Diversification Opportunities for A Tech and Formetal

-0.18
  Correlation Coefficient

Good diversification

The 3 months correlation between 071670 and Formetal is -0.18. Overlapping area represents the amount of risk that can be diversified away by holding A Tech Solution Co and Formetal Co in the same portfolio, assuming nothing else is changed. The correlation between historical prices or returns on Formetal and A Tech is a relative statistical measure of the degree to which these equity instruments tend to move together. The correlation coefficient measures the extent to which returns on A Tech Solution Co are associated (or correlated) with Formetal. Values of the correlation coefficient range from -1 to +1, where. The correlation of zero (0) is possible when the price movement of Formetal has no effect on the direction of A Tech i.e., A Tech and Formetal go up and down completely randomly.

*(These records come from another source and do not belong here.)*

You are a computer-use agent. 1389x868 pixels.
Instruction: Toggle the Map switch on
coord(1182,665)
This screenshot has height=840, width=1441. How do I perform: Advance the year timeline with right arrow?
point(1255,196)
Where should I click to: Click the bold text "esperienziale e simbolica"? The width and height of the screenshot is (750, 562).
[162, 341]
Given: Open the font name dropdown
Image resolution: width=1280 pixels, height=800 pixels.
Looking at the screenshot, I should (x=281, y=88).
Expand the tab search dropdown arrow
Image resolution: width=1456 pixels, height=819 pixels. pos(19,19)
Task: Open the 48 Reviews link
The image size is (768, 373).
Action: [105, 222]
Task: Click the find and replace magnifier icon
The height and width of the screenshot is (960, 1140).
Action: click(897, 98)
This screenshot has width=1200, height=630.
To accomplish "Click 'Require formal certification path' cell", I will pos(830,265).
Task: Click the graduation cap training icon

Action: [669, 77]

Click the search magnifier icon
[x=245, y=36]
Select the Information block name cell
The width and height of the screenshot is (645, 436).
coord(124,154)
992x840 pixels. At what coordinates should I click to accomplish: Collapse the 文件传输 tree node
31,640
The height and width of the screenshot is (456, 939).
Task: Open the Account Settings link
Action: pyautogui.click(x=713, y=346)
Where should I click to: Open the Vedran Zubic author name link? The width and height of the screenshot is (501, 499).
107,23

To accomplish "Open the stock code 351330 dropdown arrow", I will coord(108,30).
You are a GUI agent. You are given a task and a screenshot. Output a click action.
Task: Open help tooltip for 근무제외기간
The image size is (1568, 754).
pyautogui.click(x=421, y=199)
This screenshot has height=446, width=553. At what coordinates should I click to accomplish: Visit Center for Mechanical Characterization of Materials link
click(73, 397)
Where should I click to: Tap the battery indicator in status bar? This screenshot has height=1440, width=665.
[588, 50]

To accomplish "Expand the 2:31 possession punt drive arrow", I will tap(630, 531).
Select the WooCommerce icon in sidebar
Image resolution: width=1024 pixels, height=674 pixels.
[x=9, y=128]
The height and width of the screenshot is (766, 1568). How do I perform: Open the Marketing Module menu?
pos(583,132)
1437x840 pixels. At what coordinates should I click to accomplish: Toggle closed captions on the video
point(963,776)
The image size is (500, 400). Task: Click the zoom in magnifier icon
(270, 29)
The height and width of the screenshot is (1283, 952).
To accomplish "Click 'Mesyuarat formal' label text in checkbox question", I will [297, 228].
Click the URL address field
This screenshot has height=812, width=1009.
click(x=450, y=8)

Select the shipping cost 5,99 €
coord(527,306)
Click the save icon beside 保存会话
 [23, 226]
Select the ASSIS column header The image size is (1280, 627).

Pair Corralation between A Tech and Formetal

Assuming the 90 days trading horizon A Tech Solution Co is expected to under-perform the Formetal. In addition to that, A Tech is 1.0 times more volatile than Formetal Co. It trades about -0.09 of its total potential returns per unit of risk. Formetal Co is currently generating about 0.01 per unit of volatility. If you would invest  359,219  in Formetal Co on October 7, 2024 and sell it today you would lose (3,719) from holding Formetal Co or give up 1.04% of portfolio value over 90 days.
Time Period3 Months [change]
DirectionMoves Against 
StrengthInsignificant
Accuracy100.0%
ValuesDaily Returns

A Tech Solution Co  vs.  Formetal Co

 Performance 
       Timeline  
A Tech Solution 

Risk-Adjusted Performance

0 of 100

 
Weak
 
Strong
Very Weak
Over the last 90 days A Tech Solution Co has generated negative risk-adjusted returns adding no value to investors with long positions. Despite somewhat strong basic indicators, A Tech is not utilizing all of its potentials. The current stock price disturbance, may contribute to short-term losses for the investors.
Formetal 

Risk-Adjusted Performance

9 of 100

 
Weak
 
Strong
OK
Compared to the overall equity markets, risk-adjusted returns on investments in Formetal Co are ranked lower than 9 (%) of all global equities and portfolios over the last 90 days. Despite somewhat weak basic indicators, Formetal sustained solid returns over the last few months and may actually be approaching a breakup point.

A Tech and Formetal Volatility Contrast

   Predicted Return Density   
       Returns  

Pair Trading with A Tech and Formetal

The main advantage of trading using opposite A Tech and Formetal positions is that it hedges away some unsystematic risk. Because of two separate transactions, even if A Tech position performs unexpectedly, Formetal can make up some of the losses. Pair trading also minimizes risk from directional movements in the market. For example, if an entire industry or sector drops because of unexpected headlines, the short position in Formetal will offset losses from the drop in Formetal's long position.
The idea behind A Tech Solution Co and Formetal Co pairs trading is to make the combined position market-neutral, meaning the overall market's direction will not affect its win or loss (or potential downside or upside). This can be achieved by designing a pairs trade with two highly correlated stocks or equities that operate in a similar space or sector, making it possible to obtain profits through simple and relatively low-risk investment.
Check out your portfolio center.
Note that this page's information should be used as a complementary analysis to find the right mix of equity instruments to add to your existing portfolios or create a brand new portfolio. You can also try the Funds Screener module to find actively-traded funds from around the world traded on over 30 global exchanges.